Would you believe me if I told you that instead of driving around a tractor with a spray rig on it, you could have a little robot dashing around each of your paddocks and microwaving little weeds and pests, all while you sleep or take a holiday? Well my friends, you’d better believe it, because that’s exactly what the University of Southern Queensland’s (USQ) National Centre for Engineering in Agriculture (NCEA) is developing.

From left - Swarm Technologies Andrew Bate, RPC secretary Bernard Milford, USQ Associate Professor Craig Baillie and RPC president Brendan Egan.

From left – Swarm Technologies Andrew Bate, RPC secretary Bernard Milford, USQ Associate Professor Craig Baillie and RPC president Brendan Egan.

I’m a bit slow to write about this, but two weeks ago, the Rural Press Club met at the annual Toowoomba Ag Show to talk about future farming technologies. This topic is something I have a particular interest in because I think the future of farming will be heavily influenced by robotic technology such as drones and robots. And my opinion aligns with that of NCEA’s director and farmer from the South East Andrew Bate and his colleague from USQ, Associate Professor Craig Bailie. But at least Mr Bate and Mr Bailie have an entire research institute based in Toowoomba to support that claim.

Mr Bate is also the founder of Swarm Farm Technologies which is a pretty cool organisation that focuses on future farming without pesticides.

What’s that? I hear you say… A future without harsh pesticides and herbicides?! Well ladies and gentlemen of the future, I used to think that genetic modification was the only way to a sustainable future in farming. I broadcasted it on radio, and wrote about it here. But, after learning more about these robotic technologies, I really think they’re a great idea.

“The two main problems with current methods are soil compaction and herbicide resistance. I founded Swarm Technologies because I believe we cannot keep going down the same path,” Mr Bate said.

He then goes on to talk about some of the other things that robots can do for farming.

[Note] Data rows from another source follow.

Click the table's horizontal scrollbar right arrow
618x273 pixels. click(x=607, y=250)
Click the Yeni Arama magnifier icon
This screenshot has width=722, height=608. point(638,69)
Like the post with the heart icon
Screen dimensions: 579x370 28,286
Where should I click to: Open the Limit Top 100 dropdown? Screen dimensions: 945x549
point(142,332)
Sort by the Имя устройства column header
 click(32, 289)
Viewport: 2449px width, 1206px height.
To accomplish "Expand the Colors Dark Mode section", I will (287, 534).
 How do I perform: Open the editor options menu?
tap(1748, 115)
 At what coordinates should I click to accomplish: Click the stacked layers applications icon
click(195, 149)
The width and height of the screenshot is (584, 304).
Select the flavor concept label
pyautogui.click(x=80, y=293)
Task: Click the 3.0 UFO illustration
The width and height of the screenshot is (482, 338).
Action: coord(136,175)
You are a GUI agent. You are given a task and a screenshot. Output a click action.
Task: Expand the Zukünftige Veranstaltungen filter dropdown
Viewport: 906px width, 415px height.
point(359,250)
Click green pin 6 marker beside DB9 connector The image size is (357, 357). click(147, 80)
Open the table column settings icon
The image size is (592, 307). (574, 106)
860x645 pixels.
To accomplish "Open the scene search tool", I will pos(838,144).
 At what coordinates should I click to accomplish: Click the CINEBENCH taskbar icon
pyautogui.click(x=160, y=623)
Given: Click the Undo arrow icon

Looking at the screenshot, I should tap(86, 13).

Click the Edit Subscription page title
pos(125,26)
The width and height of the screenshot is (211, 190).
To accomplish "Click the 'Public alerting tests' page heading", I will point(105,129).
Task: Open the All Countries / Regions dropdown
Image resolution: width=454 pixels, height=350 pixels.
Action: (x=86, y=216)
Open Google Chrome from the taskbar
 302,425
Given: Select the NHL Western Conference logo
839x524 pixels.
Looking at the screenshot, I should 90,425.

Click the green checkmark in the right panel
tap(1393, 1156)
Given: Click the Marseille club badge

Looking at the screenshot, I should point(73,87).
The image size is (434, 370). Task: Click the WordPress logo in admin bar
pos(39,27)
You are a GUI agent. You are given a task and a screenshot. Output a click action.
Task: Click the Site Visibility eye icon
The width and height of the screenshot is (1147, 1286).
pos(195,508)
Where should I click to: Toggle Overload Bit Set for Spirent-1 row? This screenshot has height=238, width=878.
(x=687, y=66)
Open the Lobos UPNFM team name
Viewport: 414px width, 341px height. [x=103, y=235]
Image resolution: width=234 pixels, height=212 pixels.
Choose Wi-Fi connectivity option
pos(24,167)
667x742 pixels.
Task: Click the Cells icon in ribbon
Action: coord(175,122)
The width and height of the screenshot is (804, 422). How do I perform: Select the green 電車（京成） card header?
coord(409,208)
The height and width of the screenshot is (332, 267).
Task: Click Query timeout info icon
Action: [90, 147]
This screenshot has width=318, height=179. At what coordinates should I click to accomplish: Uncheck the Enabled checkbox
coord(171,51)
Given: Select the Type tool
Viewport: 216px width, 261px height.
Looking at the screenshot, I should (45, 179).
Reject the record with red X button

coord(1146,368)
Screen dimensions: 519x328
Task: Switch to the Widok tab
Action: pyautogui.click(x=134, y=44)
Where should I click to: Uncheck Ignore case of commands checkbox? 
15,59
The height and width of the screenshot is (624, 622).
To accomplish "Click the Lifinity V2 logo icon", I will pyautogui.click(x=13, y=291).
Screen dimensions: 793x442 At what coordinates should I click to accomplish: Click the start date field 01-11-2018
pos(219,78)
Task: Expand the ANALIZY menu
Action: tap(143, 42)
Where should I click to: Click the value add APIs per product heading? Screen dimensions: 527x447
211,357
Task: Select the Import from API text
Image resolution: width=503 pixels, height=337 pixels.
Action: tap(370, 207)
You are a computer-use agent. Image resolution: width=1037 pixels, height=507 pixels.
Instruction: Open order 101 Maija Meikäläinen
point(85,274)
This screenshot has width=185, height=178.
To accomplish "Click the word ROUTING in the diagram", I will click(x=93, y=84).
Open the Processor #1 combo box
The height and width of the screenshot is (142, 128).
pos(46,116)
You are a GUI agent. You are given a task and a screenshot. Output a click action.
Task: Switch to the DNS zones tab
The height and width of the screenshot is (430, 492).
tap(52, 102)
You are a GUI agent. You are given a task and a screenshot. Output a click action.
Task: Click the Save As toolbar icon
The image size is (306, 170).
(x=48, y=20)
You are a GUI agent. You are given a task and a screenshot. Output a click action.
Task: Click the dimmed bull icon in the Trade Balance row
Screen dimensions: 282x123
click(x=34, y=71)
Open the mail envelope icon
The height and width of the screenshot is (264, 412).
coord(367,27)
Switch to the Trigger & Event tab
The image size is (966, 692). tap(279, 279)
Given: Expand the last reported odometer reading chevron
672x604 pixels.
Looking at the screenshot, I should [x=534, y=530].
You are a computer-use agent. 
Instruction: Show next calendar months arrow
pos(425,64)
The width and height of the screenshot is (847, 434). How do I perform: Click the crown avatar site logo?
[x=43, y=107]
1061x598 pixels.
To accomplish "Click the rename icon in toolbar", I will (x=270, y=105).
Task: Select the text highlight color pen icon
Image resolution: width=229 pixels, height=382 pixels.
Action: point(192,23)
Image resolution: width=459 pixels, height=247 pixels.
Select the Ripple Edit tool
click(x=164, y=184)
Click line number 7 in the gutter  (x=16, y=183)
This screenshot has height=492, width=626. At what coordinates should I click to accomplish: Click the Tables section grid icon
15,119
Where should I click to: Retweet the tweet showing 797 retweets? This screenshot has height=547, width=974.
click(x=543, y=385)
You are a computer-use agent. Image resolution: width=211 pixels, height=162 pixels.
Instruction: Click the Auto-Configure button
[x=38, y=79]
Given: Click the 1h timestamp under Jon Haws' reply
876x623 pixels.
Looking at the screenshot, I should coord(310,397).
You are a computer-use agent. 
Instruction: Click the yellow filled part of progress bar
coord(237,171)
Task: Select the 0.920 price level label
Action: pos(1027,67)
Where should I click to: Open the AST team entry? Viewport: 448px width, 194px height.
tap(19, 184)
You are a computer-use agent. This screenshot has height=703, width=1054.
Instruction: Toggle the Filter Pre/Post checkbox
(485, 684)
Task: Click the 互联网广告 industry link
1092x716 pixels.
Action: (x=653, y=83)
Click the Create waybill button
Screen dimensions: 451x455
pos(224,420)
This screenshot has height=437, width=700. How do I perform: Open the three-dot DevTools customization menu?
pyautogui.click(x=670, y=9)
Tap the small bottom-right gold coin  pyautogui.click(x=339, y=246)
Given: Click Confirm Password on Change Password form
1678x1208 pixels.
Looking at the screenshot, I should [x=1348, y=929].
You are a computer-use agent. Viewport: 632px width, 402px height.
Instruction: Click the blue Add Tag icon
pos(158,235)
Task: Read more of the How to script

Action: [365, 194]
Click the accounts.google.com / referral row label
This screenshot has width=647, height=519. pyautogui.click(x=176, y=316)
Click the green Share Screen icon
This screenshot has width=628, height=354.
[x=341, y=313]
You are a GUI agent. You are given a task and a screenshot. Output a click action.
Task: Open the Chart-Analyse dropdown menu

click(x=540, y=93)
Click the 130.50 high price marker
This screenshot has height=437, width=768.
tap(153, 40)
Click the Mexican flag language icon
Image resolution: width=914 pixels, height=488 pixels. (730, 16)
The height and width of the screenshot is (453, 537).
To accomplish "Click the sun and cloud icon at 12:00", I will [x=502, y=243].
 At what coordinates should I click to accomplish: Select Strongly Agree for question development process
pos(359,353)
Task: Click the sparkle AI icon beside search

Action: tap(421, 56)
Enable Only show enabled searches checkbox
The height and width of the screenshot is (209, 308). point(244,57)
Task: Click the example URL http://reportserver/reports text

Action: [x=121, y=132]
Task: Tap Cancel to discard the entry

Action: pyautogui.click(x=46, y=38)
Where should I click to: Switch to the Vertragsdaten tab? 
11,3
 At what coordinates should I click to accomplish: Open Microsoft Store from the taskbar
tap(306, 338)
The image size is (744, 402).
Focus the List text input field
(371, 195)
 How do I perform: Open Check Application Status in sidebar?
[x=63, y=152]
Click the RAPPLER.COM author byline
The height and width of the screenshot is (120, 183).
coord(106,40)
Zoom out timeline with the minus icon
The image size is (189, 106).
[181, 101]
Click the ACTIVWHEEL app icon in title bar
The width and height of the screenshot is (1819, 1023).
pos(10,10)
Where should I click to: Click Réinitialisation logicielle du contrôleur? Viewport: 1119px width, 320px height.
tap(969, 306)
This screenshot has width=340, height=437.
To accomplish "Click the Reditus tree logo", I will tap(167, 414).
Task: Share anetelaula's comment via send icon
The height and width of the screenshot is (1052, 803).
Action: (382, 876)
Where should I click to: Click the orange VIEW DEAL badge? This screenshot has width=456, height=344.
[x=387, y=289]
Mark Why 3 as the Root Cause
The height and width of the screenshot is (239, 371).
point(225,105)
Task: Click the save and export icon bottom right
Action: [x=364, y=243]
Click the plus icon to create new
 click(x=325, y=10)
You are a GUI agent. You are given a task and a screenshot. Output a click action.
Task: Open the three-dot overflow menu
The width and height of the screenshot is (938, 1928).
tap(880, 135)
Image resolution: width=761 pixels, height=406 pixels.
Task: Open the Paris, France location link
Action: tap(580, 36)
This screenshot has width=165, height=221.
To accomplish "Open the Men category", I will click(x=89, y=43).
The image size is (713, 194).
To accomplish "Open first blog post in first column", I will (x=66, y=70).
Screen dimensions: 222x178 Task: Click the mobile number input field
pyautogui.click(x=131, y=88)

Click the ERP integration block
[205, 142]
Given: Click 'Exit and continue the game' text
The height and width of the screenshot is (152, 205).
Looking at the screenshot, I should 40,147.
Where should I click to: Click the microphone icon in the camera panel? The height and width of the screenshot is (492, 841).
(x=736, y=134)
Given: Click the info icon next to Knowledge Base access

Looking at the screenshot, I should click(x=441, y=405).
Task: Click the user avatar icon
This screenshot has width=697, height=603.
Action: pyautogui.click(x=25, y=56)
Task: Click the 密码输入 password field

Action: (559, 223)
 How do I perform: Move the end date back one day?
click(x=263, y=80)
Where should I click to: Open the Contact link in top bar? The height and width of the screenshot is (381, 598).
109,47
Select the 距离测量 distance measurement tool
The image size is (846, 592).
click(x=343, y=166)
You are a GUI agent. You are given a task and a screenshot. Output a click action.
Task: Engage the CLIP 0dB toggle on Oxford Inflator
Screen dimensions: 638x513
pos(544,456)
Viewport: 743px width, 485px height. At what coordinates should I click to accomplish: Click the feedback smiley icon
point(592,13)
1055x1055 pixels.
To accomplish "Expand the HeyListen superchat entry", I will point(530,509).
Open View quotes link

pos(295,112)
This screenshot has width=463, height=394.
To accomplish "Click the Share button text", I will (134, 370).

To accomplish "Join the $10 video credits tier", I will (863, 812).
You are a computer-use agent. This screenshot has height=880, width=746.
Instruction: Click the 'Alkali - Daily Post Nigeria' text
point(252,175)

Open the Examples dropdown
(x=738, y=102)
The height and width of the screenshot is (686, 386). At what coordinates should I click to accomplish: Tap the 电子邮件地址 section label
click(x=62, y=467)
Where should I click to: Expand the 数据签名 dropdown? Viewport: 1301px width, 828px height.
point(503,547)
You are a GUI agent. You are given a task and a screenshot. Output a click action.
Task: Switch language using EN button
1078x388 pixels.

Apparently they can “increase yields, increase efficiency and decrease the environmental impacts of farming.”

Pretty cool stuff. And to think that those massive 20+ metre ploughs were the biggest and best way to do things. My farming friends, I am excited to tell you that the future of farming isn’t as big as you think, in fact, this is the best example of where big things come in small packages. I can’t wait to see what the future holds for these little beauties.